╭─ Working data

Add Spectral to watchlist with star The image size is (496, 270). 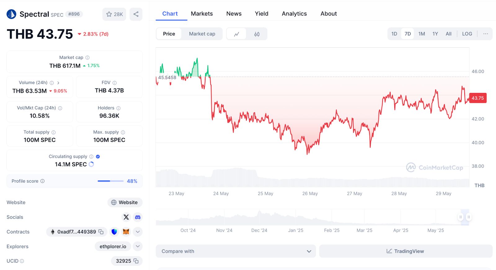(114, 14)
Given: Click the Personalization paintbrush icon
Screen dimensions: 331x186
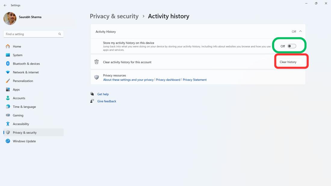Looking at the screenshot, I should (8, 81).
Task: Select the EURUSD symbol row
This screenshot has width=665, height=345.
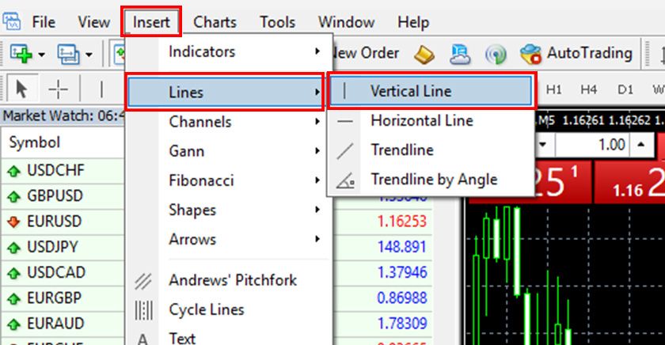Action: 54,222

╰─
╭─ Working data

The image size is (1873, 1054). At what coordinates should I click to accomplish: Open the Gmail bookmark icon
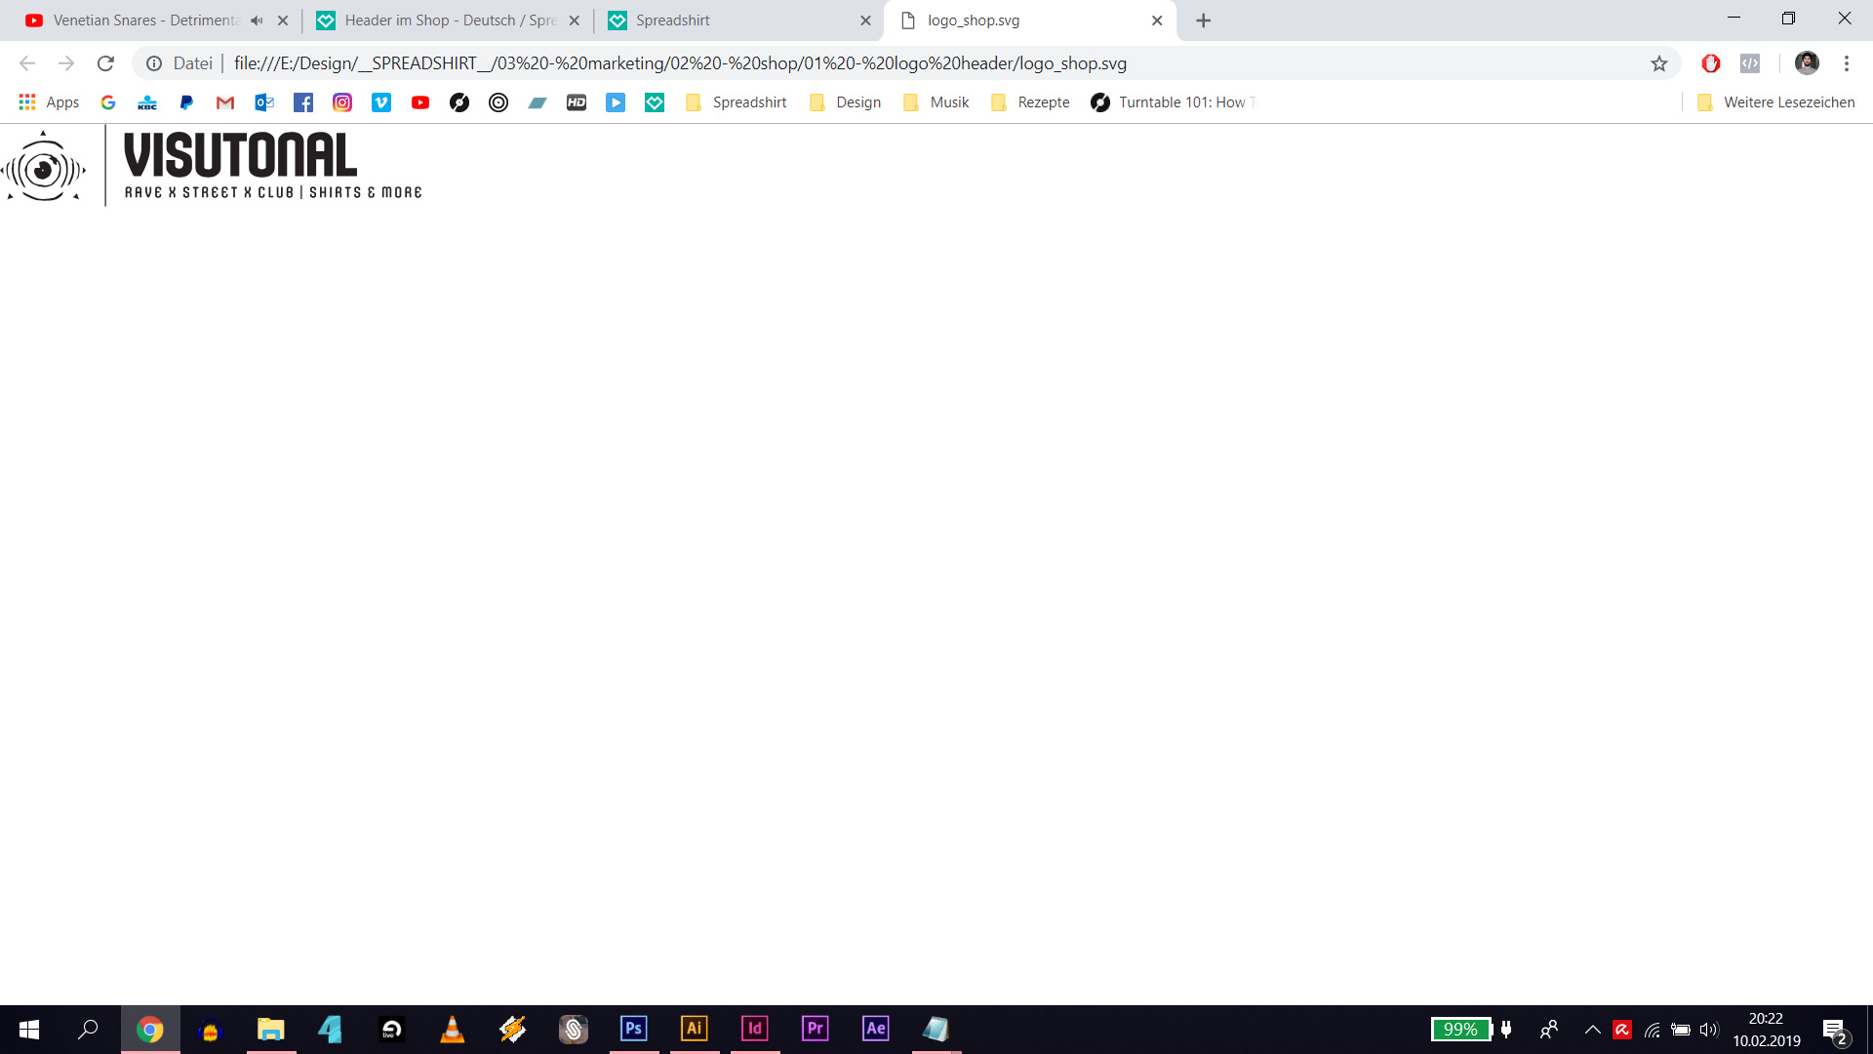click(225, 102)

╰─

Repeat the listing above from the line with "Task: Select the EURUSD symbol row" up to and including the line with "Action: 54,222", leaving out the pictures.

| Exercise result |
Task: Select the EURUSD symbol row
This screenshot has width=665, height=345.
Action: 54,222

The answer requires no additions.